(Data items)
☆ ☆ ☆ ☆ ☆

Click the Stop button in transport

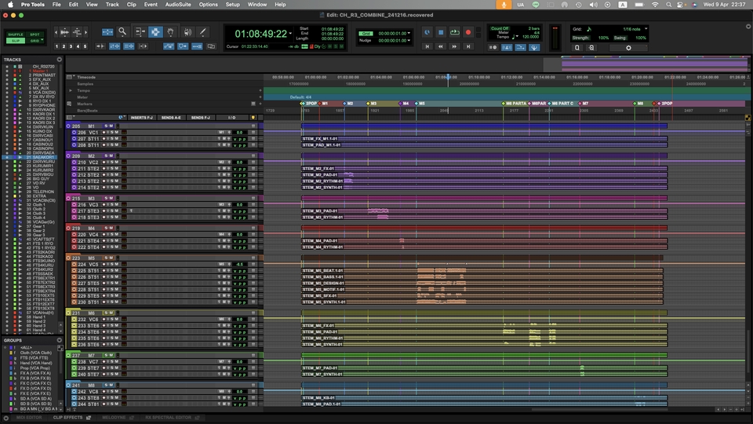441,32
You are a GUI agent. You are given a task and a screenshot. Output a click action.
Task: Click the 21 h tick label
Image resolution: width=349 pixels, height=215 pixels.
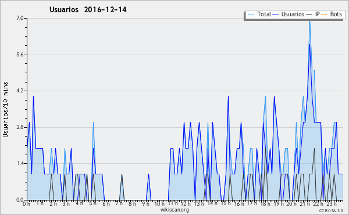[304, 203]
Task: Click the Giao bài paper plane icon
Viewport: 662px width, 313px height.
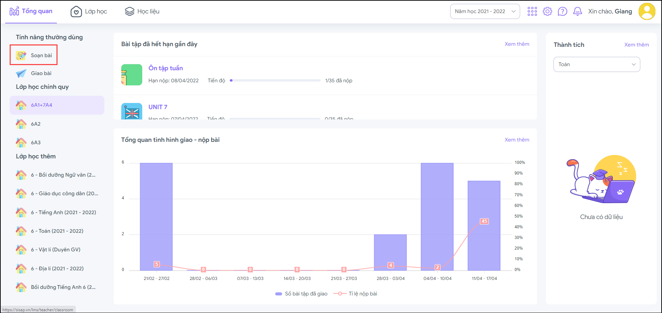Action: pyautogui.click(x=21, y=73)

☆ ☆ ☆ ☆ ☆

EXERCISE GOAL: Could you return each line, unchanged, from the line containing "Image resolution: width=349" through the last line of the entries above, leaving out the pictures?

TASK OUTPUT:
Image resolution: width=349 pixels, height=215 pixels.
[304, 203]
Task: Click the Giao bài paper plane icon
Viewport: 662px width, 313px height.
Action: pyautogui.click(x=21, y=73)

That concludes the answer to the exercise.